(Saved data entries)
· · · · · · ·

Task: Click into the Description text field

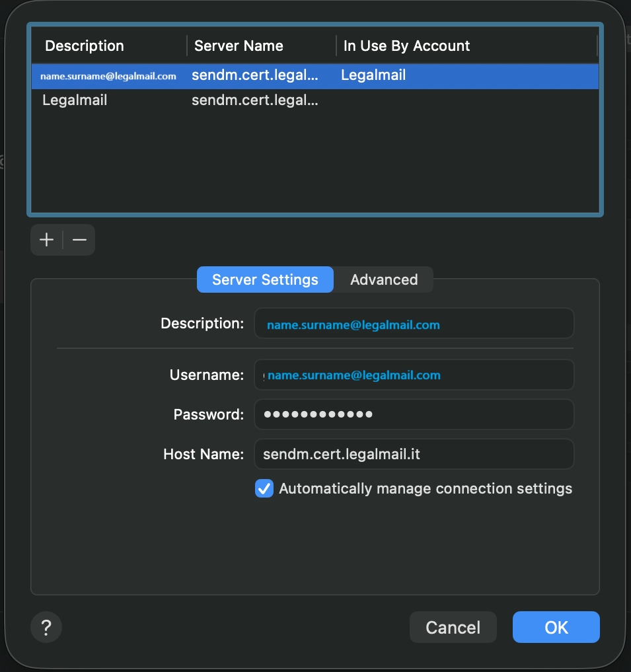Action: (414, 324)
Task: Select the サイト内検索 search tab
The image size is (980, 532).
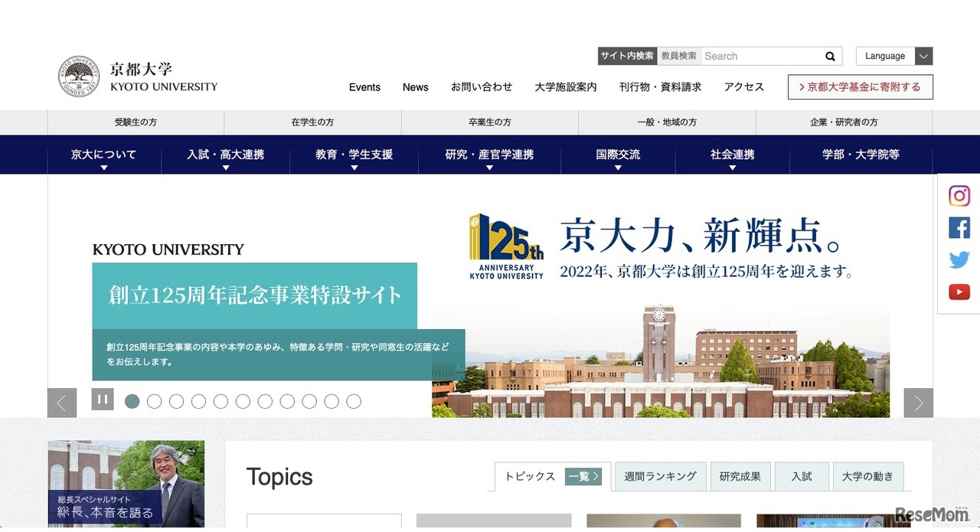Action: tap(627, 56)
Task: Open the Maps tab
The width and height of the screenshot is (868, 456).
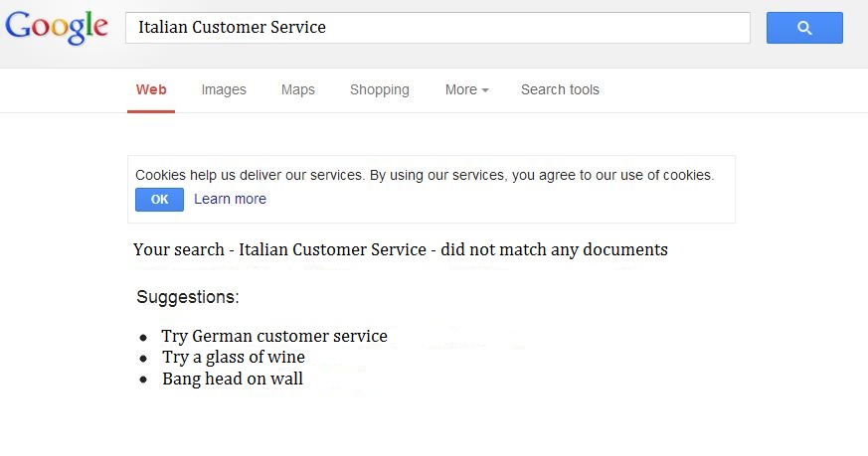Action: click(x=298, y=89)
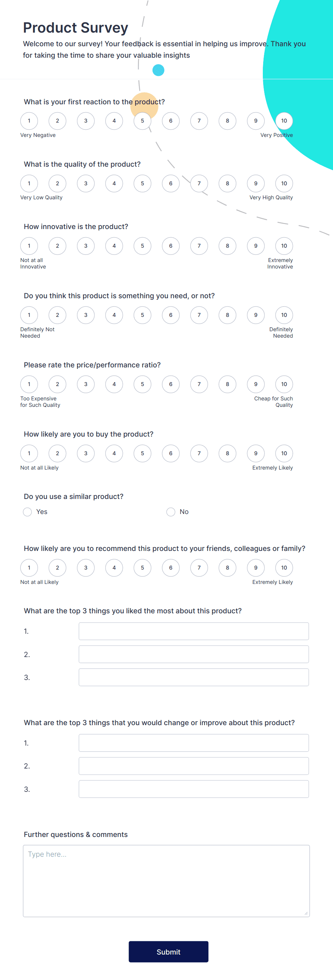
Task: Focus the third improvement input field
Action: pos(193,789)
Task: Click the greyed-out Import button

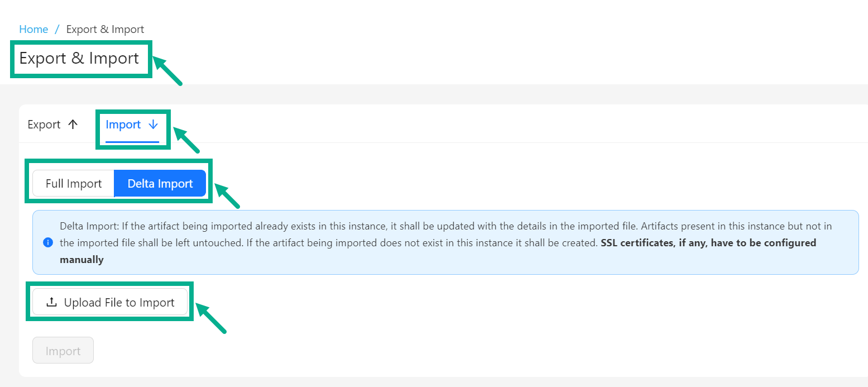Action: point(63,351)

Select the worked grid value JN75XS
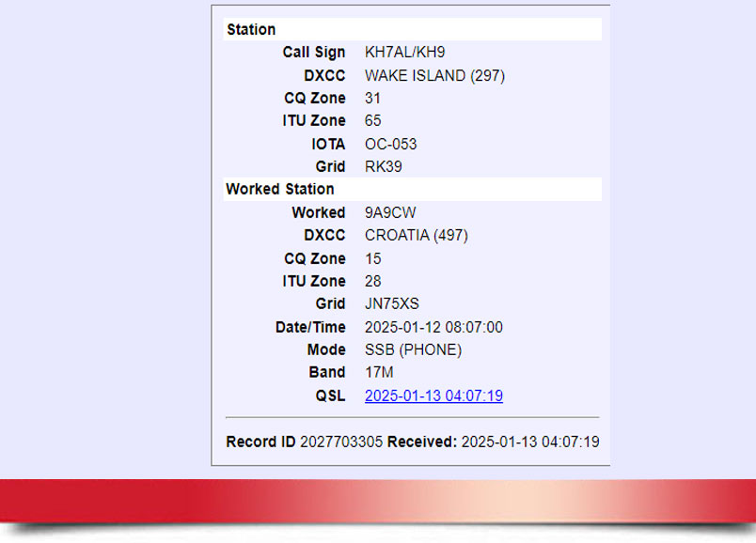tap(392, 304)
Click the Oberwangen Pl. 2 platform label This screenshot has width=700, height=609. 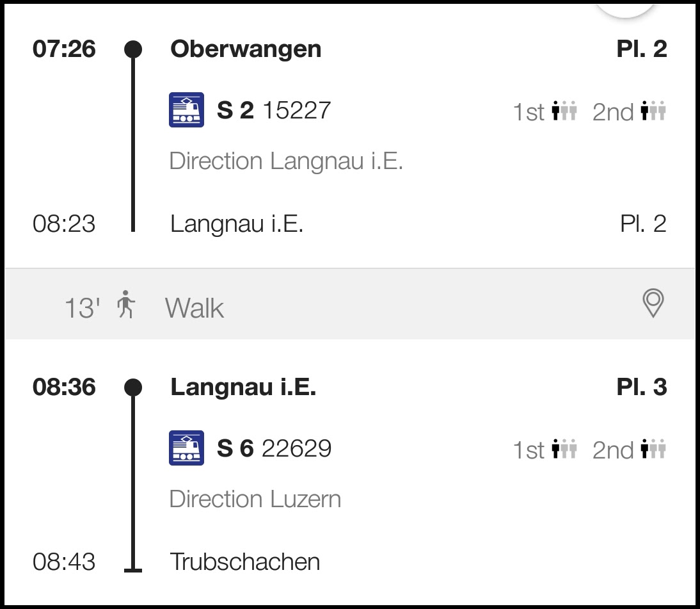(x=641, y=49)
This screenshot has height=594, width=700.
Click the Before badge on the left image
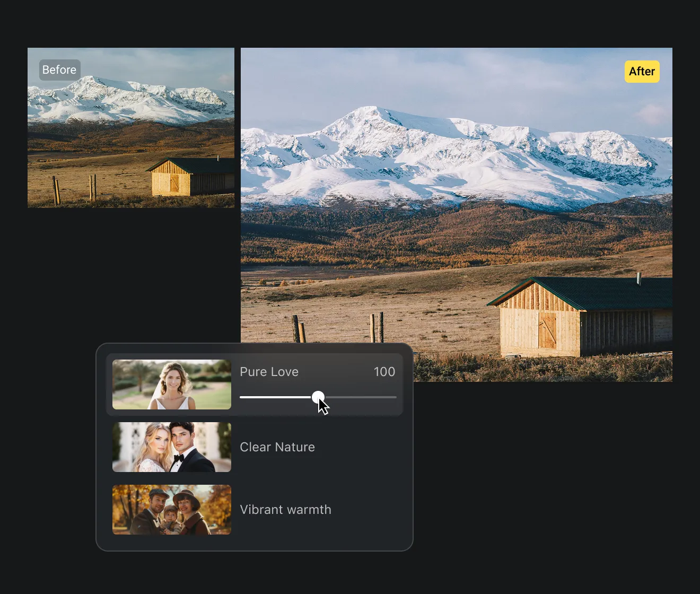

· · · · · · ·

▶ **Description of the task**:
All lines from the start of the entries above through the line containing "Task: Open the Maps tab" are to be given again exactly; the pictures are not.

▶ **Problem solution**:
Task: Click into the Description text field

Action: (414, 324)
Task: Select the サイト内検索 search tab
The image size is (980, 532).
Action: tap(627, 56)
Task: Open the Maps tab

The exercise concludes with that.